Agent skill

bio-genome-engineering-off-target-prediction

Predict CRISPR off-target sites using Cas-OFFinder and CFD scoring algorithms. Identify potential unintended cleavage sites genome-wide and assess guide specificity. Use when evaluating guide RNA specificity or selecting guides with minimal off-target risk.

Stars 2,009
Forks 275

Install this agent skill to your Project

npx add-skill https://github.com/FreedomIntelligence/OpenClaw-Medical-Skills/tree/main/skills/bio-genome-engineering-off-target-prediction

SKILL.md

Version Compatibility

Reference examples tested with: pandas 2.2+

Before using code patterns, verify installed versions match. If versions differ:

  • Python: pip show <package> then help(module.function) to check signatures
  • CLI: <tool> --version then <tool> --help to confirm flags

If code throws ImportError, AttributeError, or TypeError, introspect the installed package and adapt the example to match the actual API rather than retrying.

Off-Target Prediction

"Check my guide RNA for off-target sites" → Search the genome for potential unintended cleavage sites allowing mismatches, then score each off-target by cutting frequency determination (CFD) to assess guide specificity.

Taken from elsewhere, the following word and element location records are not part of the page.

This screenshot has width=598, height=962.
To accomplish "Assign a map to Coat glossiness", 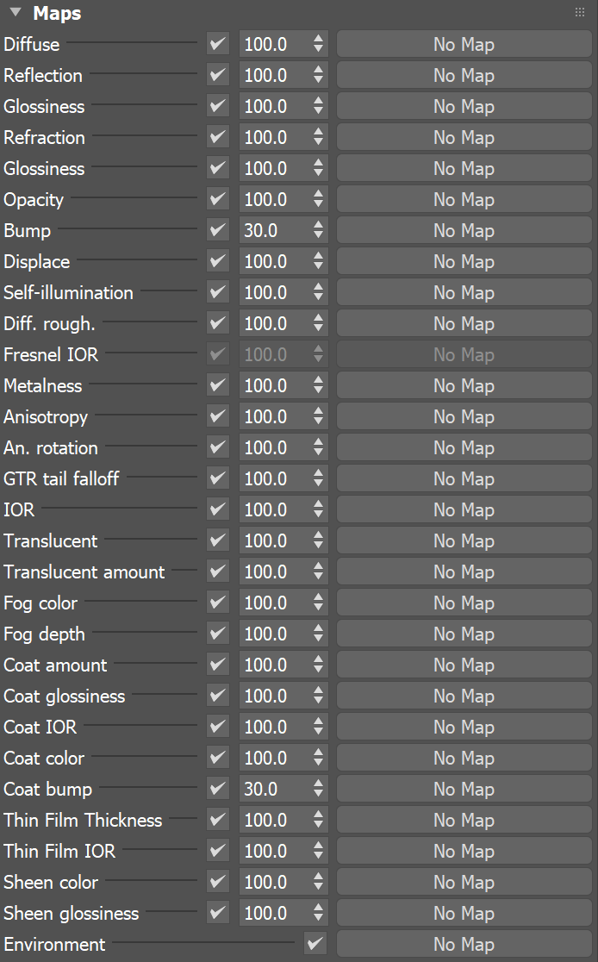I will pos(464,696).

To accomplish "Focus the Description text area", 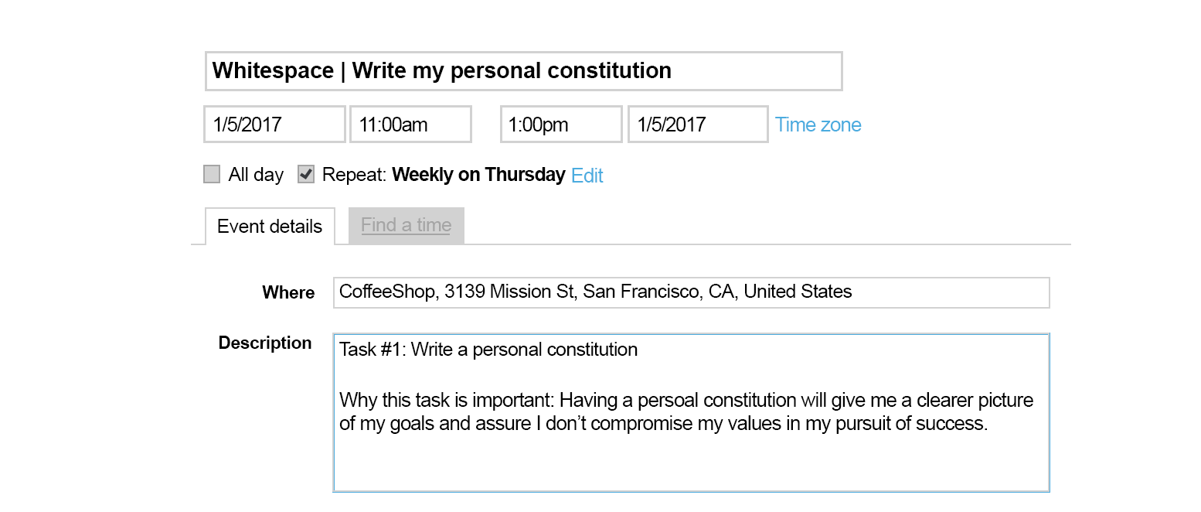I will 690,412.
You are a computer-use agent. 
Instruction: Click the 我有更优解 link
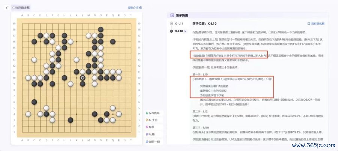(318, 24)
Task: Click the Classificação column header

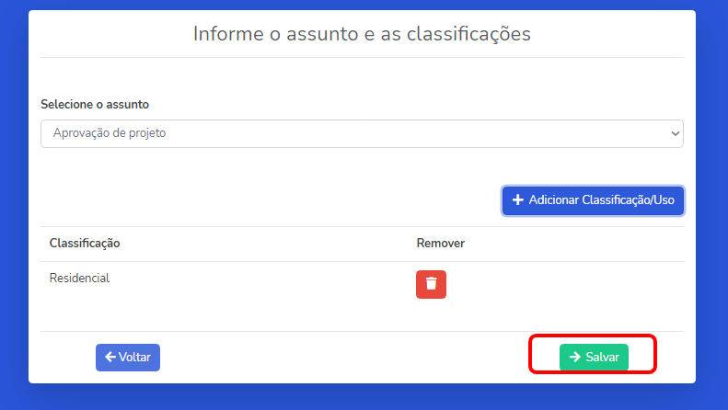Action: (85, 244)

  • CLI: cas-offinder for genome-wide off-target search
  • Python: CFD scoring with mismatch penalty matrices

Cas-OFFinder (CLI)

Cas-OFFinder searches genomes for potential off-target sites allowing mismatches.

bash
# Input file format (input.txt):
# Line 1: Path to genome directory (2bit or fasta index)
# Line 2: PAM pattern (N = any, R = A/G, Y = C/T)
# Line 3+: Guide sequences with mismatch tolerance

# Example input.txt:
# /path/to/genome
# NNNNNNNNNNNNNNNNNNNNNGG
# ATCGATCGATCGATCGATCGNNN 4

# Run Cas-OFFinder
cas-offinder input.txt C output.txt  # C = use CPU
cas-offinder input.txt G output.txt  # G = use GPU (faster)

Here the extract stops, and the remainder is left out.